-- What to produce --
Copy out every one of the items below line for line, without changing a single character.

Extracted data items
________________________
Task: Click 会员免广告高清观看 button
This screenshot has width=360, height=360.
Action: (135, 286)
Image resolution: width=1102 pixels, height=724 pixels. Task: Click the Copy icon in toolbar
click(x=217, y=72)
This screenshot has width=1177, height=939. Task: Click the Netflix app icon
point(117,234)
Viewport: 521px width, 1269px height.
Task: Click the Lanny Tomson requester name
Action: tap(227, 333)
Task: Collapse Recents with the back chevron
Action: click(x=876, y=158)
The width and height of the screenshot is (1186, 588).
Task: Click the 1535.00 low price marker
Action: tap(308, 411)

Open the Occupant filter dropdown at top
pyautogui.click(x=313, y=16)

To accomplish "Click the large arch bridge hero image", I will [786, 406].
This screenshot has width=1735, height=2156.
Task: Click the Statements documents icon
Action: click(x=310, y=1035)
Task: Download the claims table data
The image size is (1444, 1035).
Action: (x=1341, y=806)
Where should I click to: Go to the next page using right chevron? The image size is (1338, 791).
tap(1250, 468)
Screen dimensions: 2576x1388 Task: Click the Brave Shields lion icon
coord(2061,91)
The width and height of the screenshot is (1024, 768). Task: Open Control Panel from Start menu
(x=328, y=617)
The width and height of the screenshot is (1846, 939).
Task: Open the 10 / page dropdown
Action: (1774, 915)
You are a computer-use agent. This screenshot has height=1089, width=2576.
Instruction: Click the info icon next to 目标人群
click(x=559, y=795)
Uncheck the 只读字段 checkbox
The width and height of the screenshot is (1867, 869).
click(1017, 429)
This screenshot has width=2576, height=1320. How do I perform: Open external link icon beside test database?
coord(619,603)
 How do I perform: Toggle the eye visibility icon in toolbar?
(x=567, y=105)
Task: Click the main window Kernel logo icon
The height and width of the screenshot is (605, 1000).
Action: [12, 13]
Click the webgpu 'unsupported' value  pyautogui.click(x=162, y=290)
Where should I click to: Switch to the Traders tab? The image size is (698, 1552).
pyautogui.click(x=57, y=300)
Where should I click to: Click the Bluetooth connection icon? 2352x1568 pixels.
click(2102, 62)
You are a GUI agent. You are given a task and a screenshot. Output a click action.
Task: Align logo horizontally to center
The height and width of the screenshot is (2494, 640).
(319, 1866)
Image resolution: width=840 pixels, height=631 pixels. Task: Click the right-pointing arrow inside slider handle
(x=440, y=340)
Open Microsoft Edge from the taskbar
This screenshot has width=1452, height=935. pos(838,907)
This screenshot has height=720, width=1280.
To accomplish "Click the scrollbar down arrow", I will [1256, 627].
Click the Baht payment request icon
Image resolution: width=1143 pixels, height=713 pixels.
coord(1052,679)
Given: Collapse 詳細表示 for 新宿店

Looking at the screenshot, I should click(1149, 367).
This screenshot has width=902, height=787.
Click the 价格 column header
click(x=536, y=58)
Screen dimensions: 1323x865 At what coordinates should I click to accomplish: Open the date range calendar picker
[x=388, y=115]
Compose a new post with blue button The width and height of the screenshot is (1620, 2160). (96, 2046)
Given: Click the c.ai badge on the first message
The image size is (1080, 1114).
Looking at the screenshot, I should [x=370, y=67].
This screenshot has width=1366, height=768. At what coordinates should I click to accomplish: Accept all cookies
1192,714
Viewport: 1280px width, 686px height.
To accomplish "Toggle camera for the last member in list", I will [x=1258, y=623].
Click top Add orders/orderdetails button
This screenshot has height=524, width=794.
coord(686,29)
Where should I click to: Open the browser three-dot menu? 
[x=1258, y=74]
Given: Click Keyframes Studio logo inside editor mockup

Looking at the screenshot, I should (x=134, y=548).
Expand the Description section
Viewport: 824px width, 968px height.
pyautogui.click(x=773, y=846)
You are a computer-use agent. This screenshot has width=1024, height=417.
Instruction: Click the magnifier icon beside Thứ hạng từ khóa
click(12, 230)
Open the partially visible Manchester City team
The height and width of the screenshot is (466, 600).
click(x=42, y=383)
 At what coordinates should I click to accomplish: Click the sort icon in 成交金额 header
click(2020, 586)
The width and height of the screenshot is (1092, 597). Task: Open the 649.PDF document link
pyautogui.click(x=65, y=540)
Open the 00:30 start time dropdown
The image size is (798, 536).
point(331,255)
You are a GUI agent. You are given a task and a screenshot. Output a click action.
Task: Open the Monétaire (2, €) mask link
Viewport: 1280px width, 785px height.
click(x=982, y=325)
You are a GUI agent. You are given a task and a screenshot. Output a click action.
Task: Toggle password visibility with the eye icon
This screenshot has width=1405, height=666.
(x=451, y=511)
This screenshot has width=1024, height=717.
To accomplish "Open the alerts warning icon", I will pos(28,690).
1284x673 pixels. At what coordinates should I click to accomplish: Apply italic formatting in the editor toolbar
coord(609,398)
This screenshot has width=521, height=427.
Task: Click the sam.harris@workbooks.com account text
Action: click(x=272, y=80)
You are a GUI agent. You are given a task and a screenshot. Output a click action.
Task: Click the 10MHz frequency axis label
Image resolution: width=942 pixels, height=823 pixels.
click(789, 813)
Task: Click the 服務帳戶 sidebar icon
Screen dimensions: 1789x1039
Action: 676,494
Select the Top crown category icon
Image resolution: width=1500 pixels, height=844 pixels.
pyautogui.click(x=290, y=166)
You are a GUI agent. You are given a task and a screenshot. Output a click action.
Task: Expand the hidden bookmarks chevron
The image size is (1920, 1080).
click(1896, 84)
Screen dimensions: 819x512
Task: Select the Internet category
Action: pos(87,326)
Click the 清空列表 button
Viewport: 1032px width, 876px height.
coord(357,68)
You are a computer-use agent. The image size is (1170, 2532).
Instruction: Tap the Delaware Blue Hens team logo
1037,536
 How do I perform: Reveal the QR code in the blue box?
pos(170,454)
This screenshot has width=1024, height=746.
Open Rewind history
________________________
-- Response to this exercise --
Task: Click 会员免广告高清观看 button
This screenshot has width=360, height=360.
Action: (135, 286)
Image resolution: width=1102 pixels, height=724 pixels. Task: Click the Copy icon in toolbar
click(x=217, y=72)
This screenshot has width=1177, height=939. Task: Click the Netflix app icon
point(117,234)
Viewport: 521px width, 1269px height.
Task: Click the Lanny Tomson requester name
Action: tap(227, 333)
Task: Collapse Recents with the back chevron
Action: click(x=876, y=158)
The width and height of the screenshot is (1186, 588).
Task: Click the 1535.00 low price marker
Action: tap(308, 411)

Open the Occupant filter dropdown at top
pyautogui.click(x=313, y=16)

To accomplish "Click the large arch bridge hero image", I will [786, 406].
This screenshot has width=1735, height=2156.
Task: Click the Statements documents icon
Action: click(x=310, y=1035)
Task: Download the claims table data
The image size is (1444, 1035).
Action: (x=1341, y=806)
Where should I click to: Go to the next page using right chevron? The image size is (1338, 791).
tap(1250, 468)
Screen dimensions: 2576x1388 Task: Click the Brave Shields lion icon
coord(2061,91)
The width and height of the screenshot is (1024, 768). Task: Open Control Panel from Start menu
(x=328, y=617)
The width and height of the screenshot is (1846, 939).
Task: Open the 10 / page dropdown
Action: (1774, 915)
You are a computer-use agent. This screenshot has height=1089, width=2576.
Instruction: Click the info icon next to 目标人群
click(x=559, y=795)
Uncheck the 只读字段 checkbox
The width and height of the screenshot is (1867, 869).
click(1017, 429)
This screenshot has width=2576, height=1320. How do I perform: Open external link icon beside test database?
coord(619,603)
 How do I perform: Toggle the eye visibility icon in toolbar?
(x=567, y=105)
Task: Click the main window Kernel logo icon
The height and width of the screenshot is (605, 1000).
Action: [12, 13]
Click the webgpu 'unsupported' value  pyautogui.click(x=162, y=290)
Where should I click to: Switch to the Traders tab? The image size is (698, 1552).
pyautogui.click(x=57, y=300)
Where should I click to: Click the Bluetooth connection icon? 2352x1568 pixels.
click(2102, 62)
You are a GUI agent. You are given a task and a screenshot. Output a click action.
Task: Align logo horizontally to center
The height and width of the screenshot is (2494, 640).
(319, 1866)
Image resolution: width=840 pixels, height=631 pixels. Task: Click the right-pointing arrow inside slider handle
(x=440, y=340)
Open Microsoft Edge from the taskbar
This screenshot has width=1452, height=935. pos(838,907)
This screenshot has height=720, width=1280.
To accomplish "Click the scrollbar down arrow", I will [1256, 627].
Click the Baht payment request icon
Image resolution: width=1143 pixels, height=713 pixels.
coord(1052,679)
Given: Collapse 詳細表示 for 新宿店

Looking at the screenshot, I should click(1149, 367).
This screenshot has width=902, height=787.
Click the 价格 column header
click(x=536, y=58)
Screen dimensions: 1323x865 At what coordinates should I click to accomplish: Open the date range calendar picker
[x=388, y=115]
Compose a new post with blue button The width and height of the screenshot is (1620, 2160). (96, 2046)
Given: Click the c.ai badge on the first message
The image size is (1080, 1114).
Looking at the screenshot, I should [x=370, y=67].
This screenshot has width=1366, height=768. At what coordinates should I click to accomplish: Accept all cookies
1192,714
Viewport: 1280px width, 686px height.
To accomplish "Toggle camera for the last member in list", I will [x=1258, y=623].
Click top Add orders/orderdetails button
This screenshot has height=524, width=794.
coord(686,29)
Where should I click to: Open the browser three-dot menu? 
[x=1258, y=74]
Given: Click Keyframes Studio logo inside editor mockup

Looking at the screenshot, I should (x=134, y=548).
Expand the Description section
Viewport: 824px width, 968px height.
pyautogui.click(x=773, y=846)
You are a computer-use agent. This screenshot has width=1024, height=417.
Instruction: Click the magnifier icon beside Thứ hạng từ khóa
click(12, 230)
Open the partially visible Manchester City team
The height and width of the screenshot is (466, 600).
click(x=42, y=383)
 At what coordinates should I click to accomplish: Click the sort icon in 成交金额 header
click(2020, 586)
The width and height of the screenshot is (1092, 597). Task: Open the 649.PDF document link
pyautogui.click(x=65, y=540)
Open the 00:30 start time dropdown
The image size is (798, 536).
point(331,255)
You are a GUI agent. You are given a task and a screenshot. Output a click action.
Task: Open the Monétaire (2, €) mask link
Viewport: 1280px width, 785px height.
click(x=982, y=325)
You are a GUI agent. You are given a task and a screenshot. Output a click action.
Task: Toggle password visibility with the eye icon
This screenshot has width=1405, height=666.
(x=451, y=511)
This screenshot has width=1024, height=717.
To accomplish "Open the alerts warning icon", I will pos(28,690).
1284x673 pixels. At what coordinates should I click to accomplish: Apply italic formatting in the editor toolbar
coord(609,398)
This screenshot has width=521, height=427.
Task: Click the sam.harris@workbooks.com account text
Action: click(x=272, y=80)
You are a GUI agent. You are given a task and a screenshot. Output a click action.
Task: Click the 10MHz frequency axis label
Image resolution: width=942 pixels, height=823 pixels.
click(789, 813)
Task: Click the 服務帳戶 sidebar icon
Screen dimensions: 1789x1039
Action: 676,494
Select the Top crown category icon
Image resolution: width=1500 pixels, height=844 pixels.
pyautogui.click(x=290, y=166)
You are a GUI agent. You are given a task and a screenshot. Output a click action.
Task: Expand the hidden bookmarks chevron
The image size is (1920, 1080).
click(1896, 84)
Screen dimensions: 819x512
Task: Select the Internet category
Action: pos(87,326)
Click the 清空列表 button
Viewport: 1032px width, 876px height.
coord(357,68)
You are a computer-use agent. The image size is (1170, 2532).
Instruction: Tap the Delaware Blue Hens team logo
1037,536
 How do I perform: Reveal the QR code in the blue box?
pos(170,454)
This screenshot has width=1024, height=746.
Open Rewind history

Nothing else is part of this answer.